As International Women in Engineering Day on June 23 approaches, two female biomedical engineering students at Arizona State University are preparing to debut a biomedical device on a world stage in London.
Mariam El Sheikha and Kelsey Boos are members of one of three ASU engineering teams headed to London this summer to advance their projects during the PLuS Engineering Summer School, then present them at an international showcase event. Their device is designed to speed upper limb function recovery for stroke patients.
El Sheikha and Boos are traveling the course to medical school by way of biomedical engineering degrees — when they’re not preparing for their trip to London this summer, they are studying for their Medical College Admission Tests. Their project, the design and initial development of a therapeutic medical device that enhances physical therapy for stroke victims, serves as the perfect gateway between biomedical engineering and medicine.
El Sheikha was drawn to the biomedical path, and particularly this project, because of her grandfather. When he suffered a stroke in Egypt, “not only did he not have access to the biomedical devices we have in the U.S., he didn’t have access to comprehensive physical therapy,” El Sheikha said. “I wanted to do something that will help people’s lives.”
Kelsey Boos has always wanted go to medical school, and while she initially thought she would focus on pediatrics, her experiences in biomed have her considering an alternative path. Her roommates have careers as biomedical engineers who design and develop medical devices. “I can see myself working in those environments,” she said.
The women were part of a bioengineering interdisciplinary product development team (IPDT) for a class focused on the fundamentals of developing and bringing to market a biomedical device using best industry practices and an entrepreneurial mindset, including ethics, FDA regulatory processes and business practices.
The team assignment was based on a relatively new stroke therapy that uses a surgically implanted vagus nerve stimulation (VNS) device to enhance physical therapy after stroke. According to recent studies, VNS in concert with therapy can as much as double upper limb function recovery.
“When stroke causes damage to the brain, repetitive physical therapy supports neural plasticity — a reorganization of neural circuits which, over time, assigns lost functions to new pathways and ultimately improves motor function,” explained Jeffrey Kleim, a Ira A. Fulton Schools of Engineering associate professor of biological and health systems engineering who conducts neuroplasticity research and is one of the course instructors.
“For example, when a patient tries to grasp an object, the old neural pathways no longer effectively connect to that action. VNS provides much needed extra neurotransmitters that drive neural plasticity to help reorganize brain function,” Kleim said.
“This promising clinical trial research result may be more practically translated in the clinic, and especially at the point-of-care, if a technology can be developed that allows the patient to self-direct (at home) therapy in addition to clinical guidance,” explained Vincent Pizziconi, an associate professor of biological and health systems engineering and director of the bioengineering design center. Pizziconi also is a course instructor.
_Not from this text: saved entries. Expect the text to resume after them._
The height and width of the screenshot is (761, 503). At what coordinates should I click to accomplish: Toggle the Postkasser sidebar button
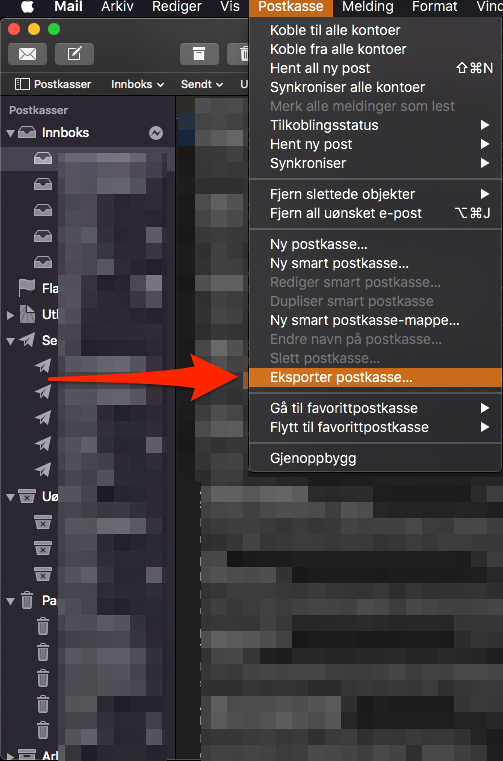[53, 84]
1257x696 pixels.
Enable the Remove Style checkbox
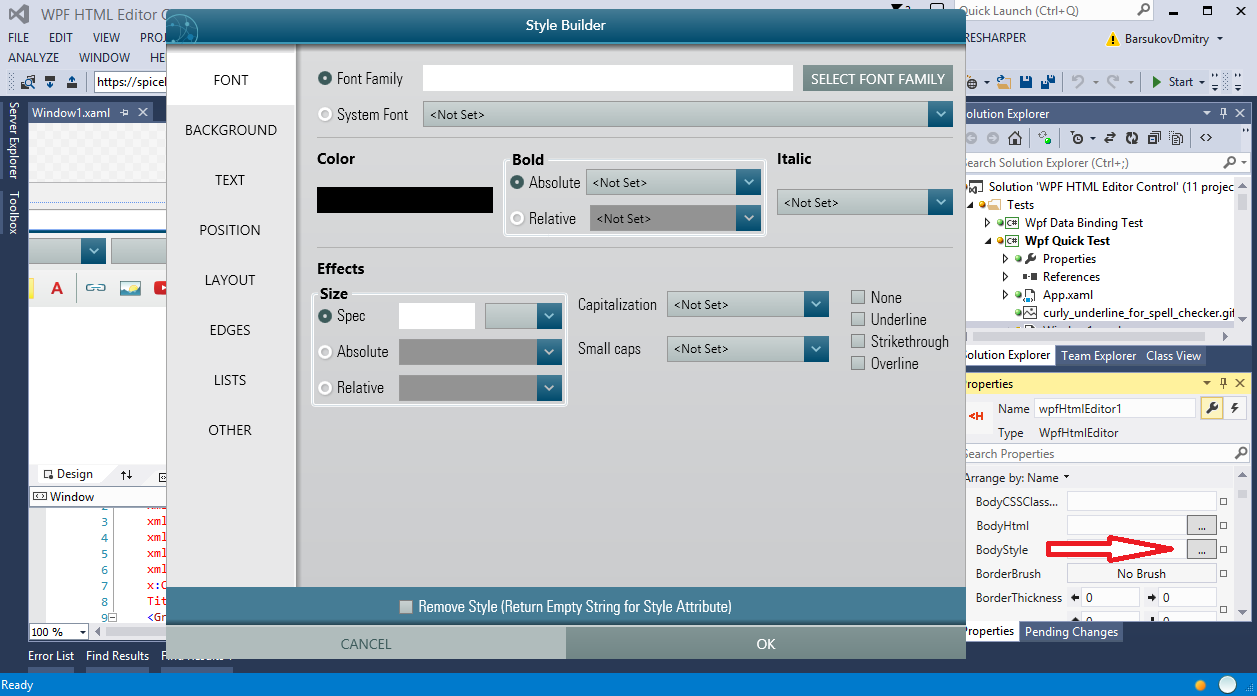[406, 607]
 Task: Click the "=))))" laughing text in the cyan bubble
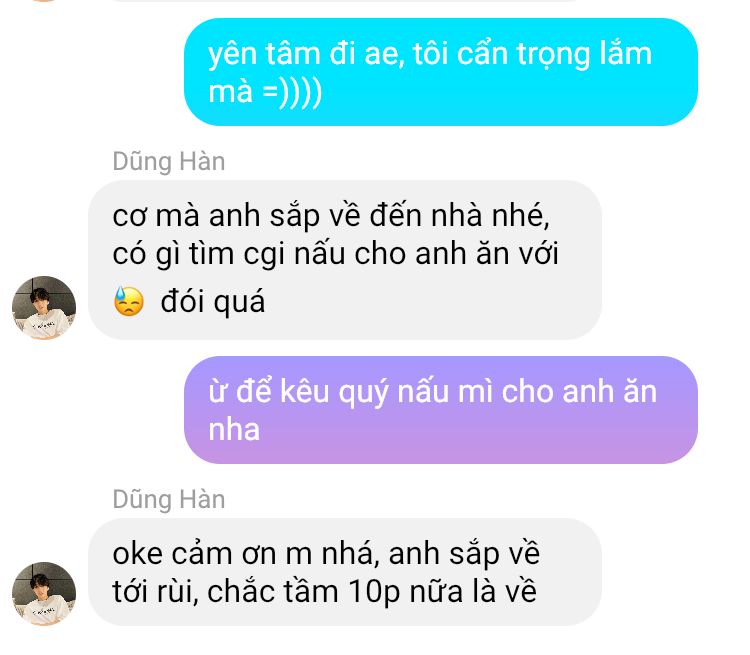pos(293,91)
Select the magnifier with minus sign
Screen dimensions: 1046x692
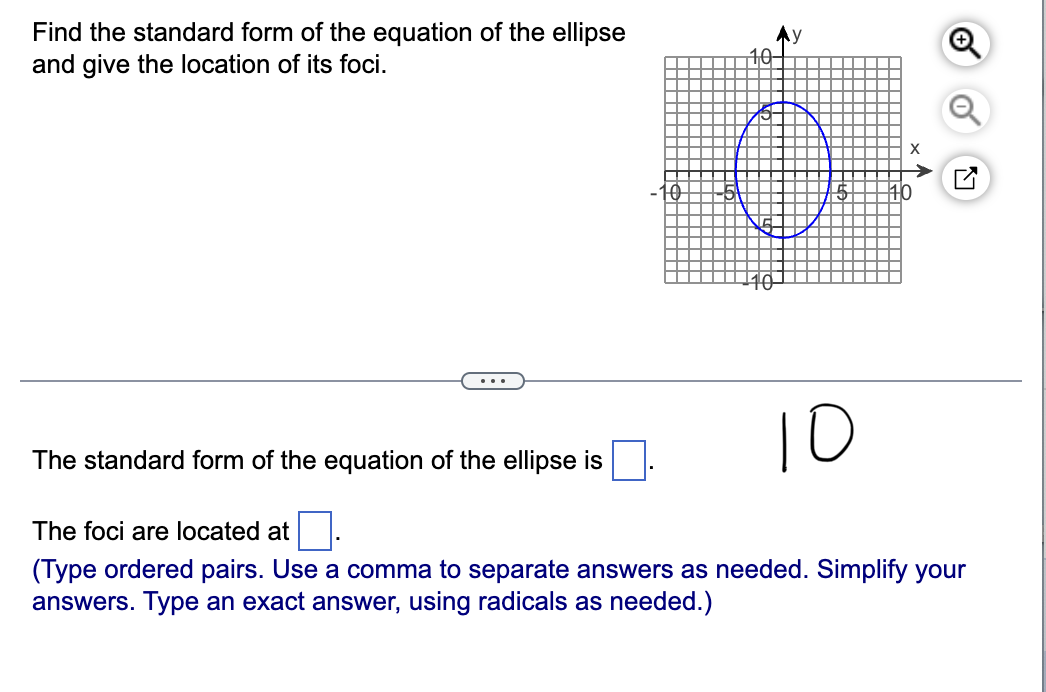[963, 111]
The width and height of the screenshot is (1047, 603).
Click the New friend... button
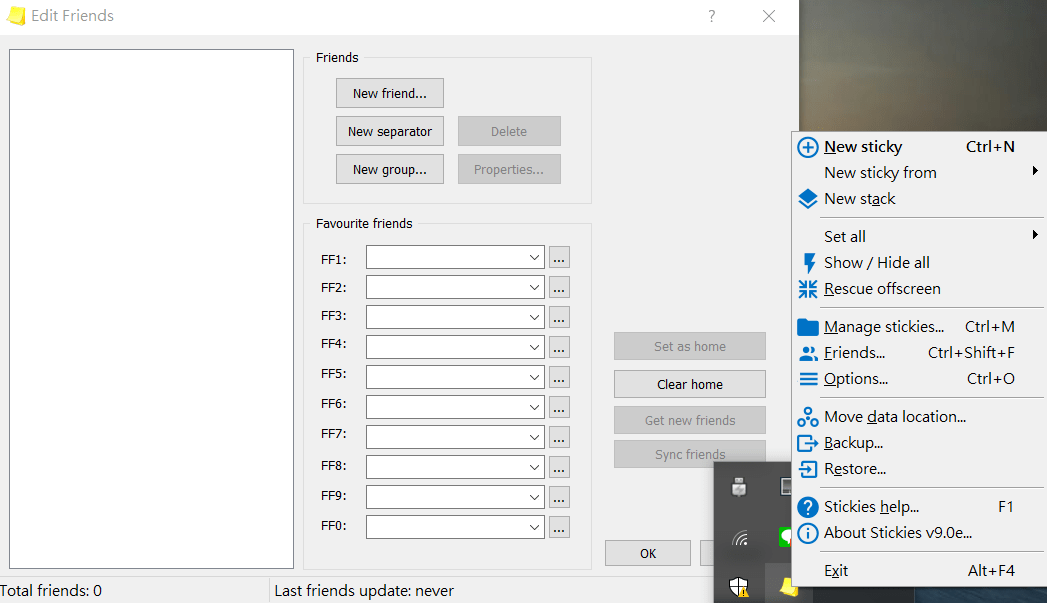pos(390,93)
The challenge presented to the BME design class was to develop a low cost, noninvasive (nonsurgical), self-directed device that would facilitate at-home VNS therapy for stroke patients that would speed recovery and function — while reducing treatment costs and minimizing adverse events associated with implantable VNS devices.
In addition, a key product specification required for home use involved an ergonomic, or human factor consideration, such as ease of use.
The resulting, external device stimulates the vagus nerve through its auricular branch, which is located in the ear. In addition to triggering additional neurotransmitters, “there’s a closed feedback loop that ensures the patient is performing the motion correctly,” El Sheikha said. “The nerve is stimulated only during the correct therapeutic movements.”
The device itself mimics current earpiece models and is positioned in a way that won’t be displaced by movement or impede physical therapy. A built-in motion detector is used to signal the stimulation electrode.
The IPDT of 20 students was divided into four core technology groups: circuits, electrodes, microprocessor and systems integration.
El Sheikha, a member of the electrodes design team, developed the electrode circuit design for the earpiece. Boos, the section leader for systems integration team, designed an earpiece that accurately targeted the auricular branch of the vagus nerve for stimulation, while also guiding her team in the integration of Xbox Kinect technology.
According to Pizziconi, the novel concept of using Kinect technology has the potential to set the project apart from other medtech competitors.
“It was a valuable learning process to see that it could be done with multiple groups of people,” Boos said about the process that had teammates working in their assigned areas before coming together to integrate all of the components.
For El Sheikha, the process has been an opportunity to familiarize herself with tools she’ll be using as a physician. “As a doctor, it’s important to investigate how you can improve a device and provide feedback to the technology developers,” she said.
Both women are looking forward to sharing the project in London and getting feedback from international perspectives.